▸ **Requirements**:
Reproduce the material between the lines holding "I will pos(201,176)." and "pos(608,1768)", inclusive, in full. Shift every coordinate in the answers by adding 8 to each of its numbers.

▸ **Records for this exercise**:
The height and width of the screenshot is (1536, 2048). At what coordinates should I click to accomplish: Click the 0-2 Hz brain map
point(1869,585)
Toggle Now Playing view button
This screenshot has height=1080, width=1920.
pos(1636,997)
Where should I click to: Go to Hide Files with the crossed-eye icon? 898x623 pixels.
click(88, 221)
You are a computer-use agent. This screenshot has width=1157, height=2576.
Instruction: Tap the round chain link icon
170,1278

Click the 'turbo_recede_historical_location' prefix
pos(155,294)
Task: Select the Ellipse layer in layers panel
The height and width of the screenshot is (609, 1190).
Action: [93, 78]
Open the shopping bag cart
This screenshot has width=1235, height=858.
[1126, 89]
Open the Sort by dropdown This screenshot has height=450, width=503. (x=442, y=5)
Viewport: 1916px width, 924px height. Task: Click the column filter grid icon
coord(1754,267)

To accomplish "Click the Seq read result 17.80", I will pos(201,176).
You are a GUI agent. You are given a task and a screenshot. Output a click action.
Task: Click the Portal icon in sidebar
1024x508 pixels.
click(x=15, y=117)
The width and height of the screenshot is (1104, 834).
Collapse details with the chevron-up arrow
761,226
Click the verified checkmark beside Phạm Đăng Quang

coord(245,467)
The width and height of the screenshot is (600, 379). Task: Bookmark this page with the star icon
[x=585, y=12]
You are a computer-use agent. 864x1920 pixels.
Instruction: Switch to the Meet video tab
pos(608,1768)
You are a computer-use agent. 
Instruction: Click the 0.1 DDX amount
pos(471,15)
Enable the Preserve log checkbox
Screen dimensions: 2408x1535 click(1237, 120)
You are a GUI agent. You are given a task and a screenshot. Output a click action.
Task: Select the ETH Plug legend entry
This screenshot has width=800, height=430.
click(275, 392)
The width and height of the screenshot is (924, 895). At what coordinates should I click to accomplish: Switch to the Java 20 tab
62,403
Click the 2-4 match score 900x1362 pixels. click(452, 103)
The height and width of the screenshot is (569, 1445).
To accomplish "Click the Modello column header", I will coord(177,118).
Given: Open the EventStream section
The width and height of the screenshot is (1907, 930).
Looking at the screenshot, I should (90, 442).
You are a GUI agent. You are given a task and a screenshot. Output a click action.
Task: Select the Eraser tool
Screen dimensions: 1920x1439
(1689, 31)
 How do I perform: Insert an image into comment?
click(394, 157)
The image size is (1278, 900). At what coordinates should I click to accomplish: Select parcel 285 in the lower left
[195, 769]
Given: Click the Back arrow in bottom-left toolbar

▸ **Final answer**:
To accomplish "Click the Seq read result 17.80", I will pos(209,184).
You are a GUI agent. You are given a task and a screenshot. Output a click action.
Task: Click the Portal icon in sidebar
1024x508 pixels.
click(x=23, y=125)
The width and height of the screenshot is (1104, 834).
Collapse details with the chevron-up arrow
769,234
Click the verified checkmark beside Phạm Đăng Quang

coord(253,475)
The width and height of the screenshot is (600, 379). Task: Bookmark this page with the star icon
[x=593, y=20]
You are a computer-use agent. 864x1920 pixels.
Instruction: Switch to the Meet video tab
pos(616,1776)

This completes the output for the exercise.